OWCモノローグ)教室のそとの世界 by笠羽流雨

【注意】
男性・女性どちらでも可。
一人称は「僕」または「私」でお読みください。

 三十分間連続して座り続けることができない子どもだった。
 しかも、劣等生の僕には小学校の授業はあまりにも退屈だった。先生が言っていることはまるで意味不明だった。
 教室にいても、教室の外のことをいつも考えていた。
 僕は理科のノートに夢で見た愉快な生き物の絵を描いたり、プリントを丸めて窓の外を覗いたりした。窓の外では、僕が描いた愉快な生き物たちがぷかぷか浮遊しているかもしれなかった。僕は時々、わけもなく突然立ち上がって教室を歩き回った。
 ノートに書いた絵を見せると両親は褒めてくれたが、先生は顔をしかめた。その絵はきっと先生には難し過ぎたのだと思う。僕が学校の授業を理解できないのと同じだ。事実、先生はその絵から目を逸らさず、しばらくじっと考え込んでいる風だった。それから理解できないというように諦めを含んだ優しい口調で「今は理科の時間だからね」と言った。
 教室にいても、教室の外のことをいつも考えていた。
 ある日、母と私と先生の三者面談の途中で僕は席を立つように言われた。先生の声はいつにも増して変に優しくて、ちょっと気味が悪かった。僕は教室を出て、廊下を端から端まで何度も往復した。母と先生はなかなか教室から出てこなかった。
 その夜、母が重い口を開いた。先生は僕を特殊学級に入れる事を提案したのだった。僕は僕のどこが特殊なのか全然理解できなかったけれど、先生が特殊というからにはきっと特殊なのだろうと思った。

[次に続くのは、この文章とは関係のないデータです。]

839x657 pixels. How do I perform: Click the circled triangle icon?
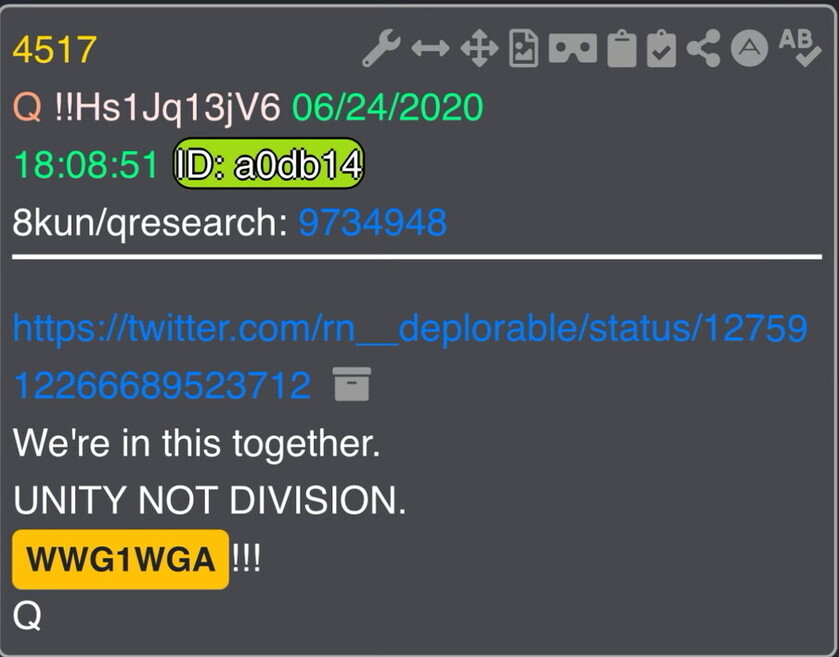coord(749,48)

 「特殊学級は”しょうがい”のある子が行く場所なんだよ」と母は説明した。しょうがい、という文字は漢字でどうやって書くんだっけと僕は思った。僕は普通学級でも特殊学級でもどちらでもいいと言った。
 しかし、そんな僕を両親は心配し、無理矢理勉強をさせ始めた。両親が僕に何かを強制すのは初めてだった。それまでそんなことがなかっただけ、多分僕は恵まれていたのだろう。でも、家の中は地獄だった。僕はまず30分以上座り続けることから始めた。漢字の書き取りも両親とやった。僕は五文字書くごとに白目をむいて天井を見上げた。

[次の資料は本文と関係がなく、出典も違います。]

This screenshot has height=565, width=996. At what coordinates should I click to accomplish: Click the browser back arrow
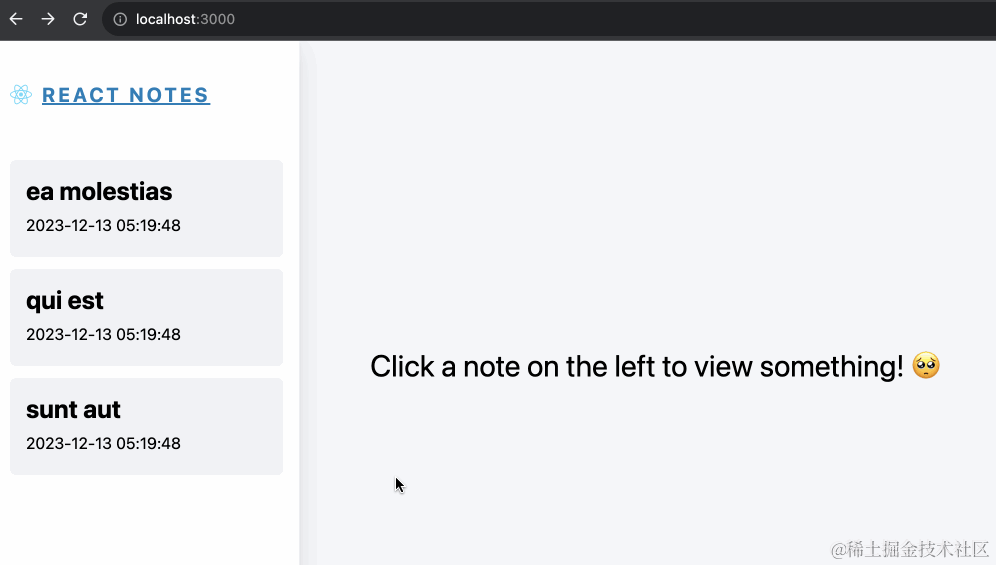(x=16, y=19)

 三ヶ月が経ち、僕はビリから上位になった。特殊学級の件もいつの間にか忘れ去られた。僕は毎日普通学級に通った。しかし、実際、何をしても楽しくはなかった。以前みたいにノートに絵を描くこともやめてしまった。
 だんだん、教室の皆がすごく馬鹿みたいに見えてきた。ひどい言い方だって分かっている。けど、仕方がない。先生が問題を黒板に書く。そして、誰かにあてる。
「分かりません」
「じゃあ、君」
「わかりません」
 なんで、皆こんな簡単なことで悩んでいるんだろう。僕はなんでここにいるんだろう。
 その頃から僕の熱中できる唯一のことは本を読むことになっていった。本を読むことだけは何時間でも集中してできた。外の音が全然聴こえなくなるくらいに集中して読んだ。退屈な現実の記憶より、イメージの中の記憶の方が鮮明なくらいだ。特に好きだったのは航海記。ロバート・ルイス・スティーヴンソンの『宝島』での冒険の記憶は今なお僕の宝物だ。ヒュー・ロフティングの『ドリトル先生航海記』にチャールズ・ダーウィンの『ビーグル号航海記』……。

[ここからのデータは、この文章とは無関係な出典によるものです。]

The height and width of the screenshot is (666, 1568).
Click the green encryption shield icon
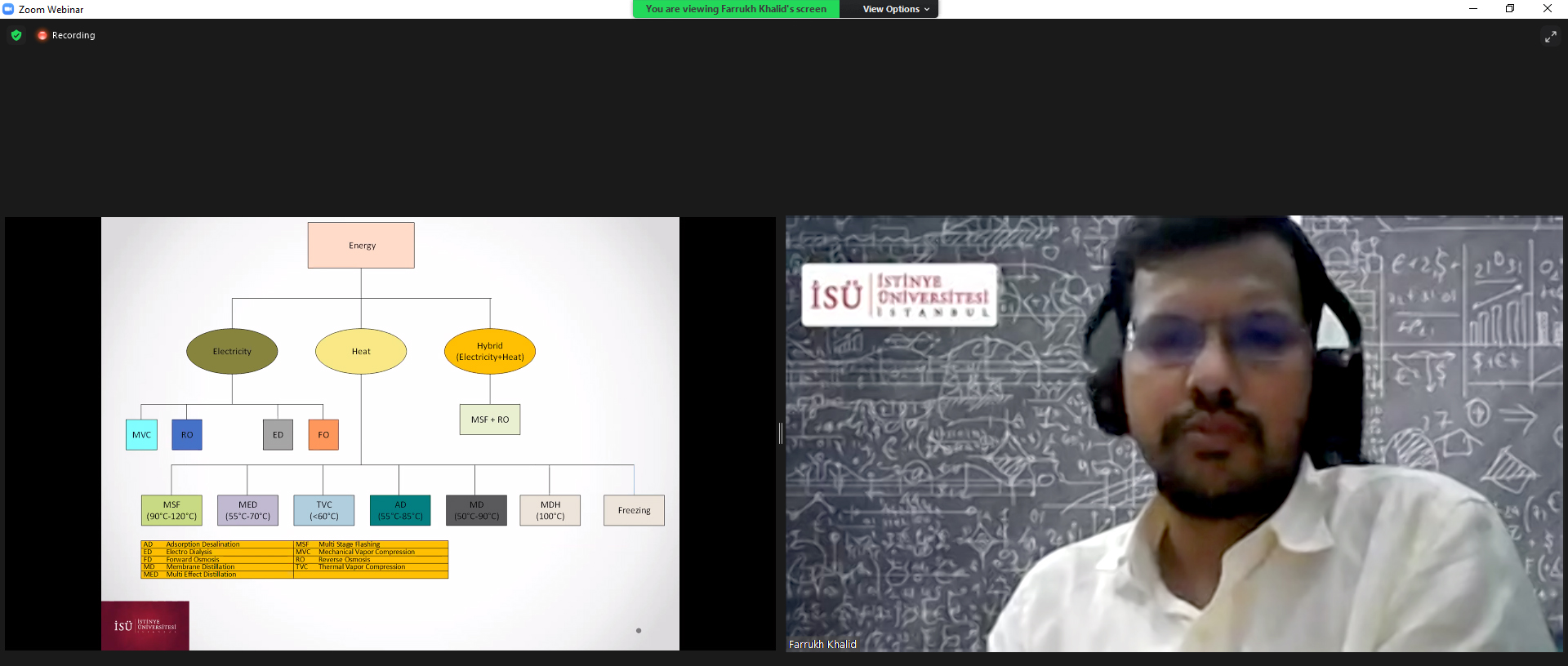(16, 35)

 多分、僕は遠くへ行きたかったんだと思う。教室の椅子から立ち上がって、家でも、学校でも、普通学級でも、特殊学級でもなくて、もっとずっと異常で、わくわくするような場所へ。

ーーーーーー
モノステ/モノステフレッシュに関しては上演に際して連絡は不要です。
それ以外の場で上演いただける場合はご一報くださいませ。
なお上演にあたってお代は一切頂戴しません。

この記事が気に入ったらサポートをしてみませんか?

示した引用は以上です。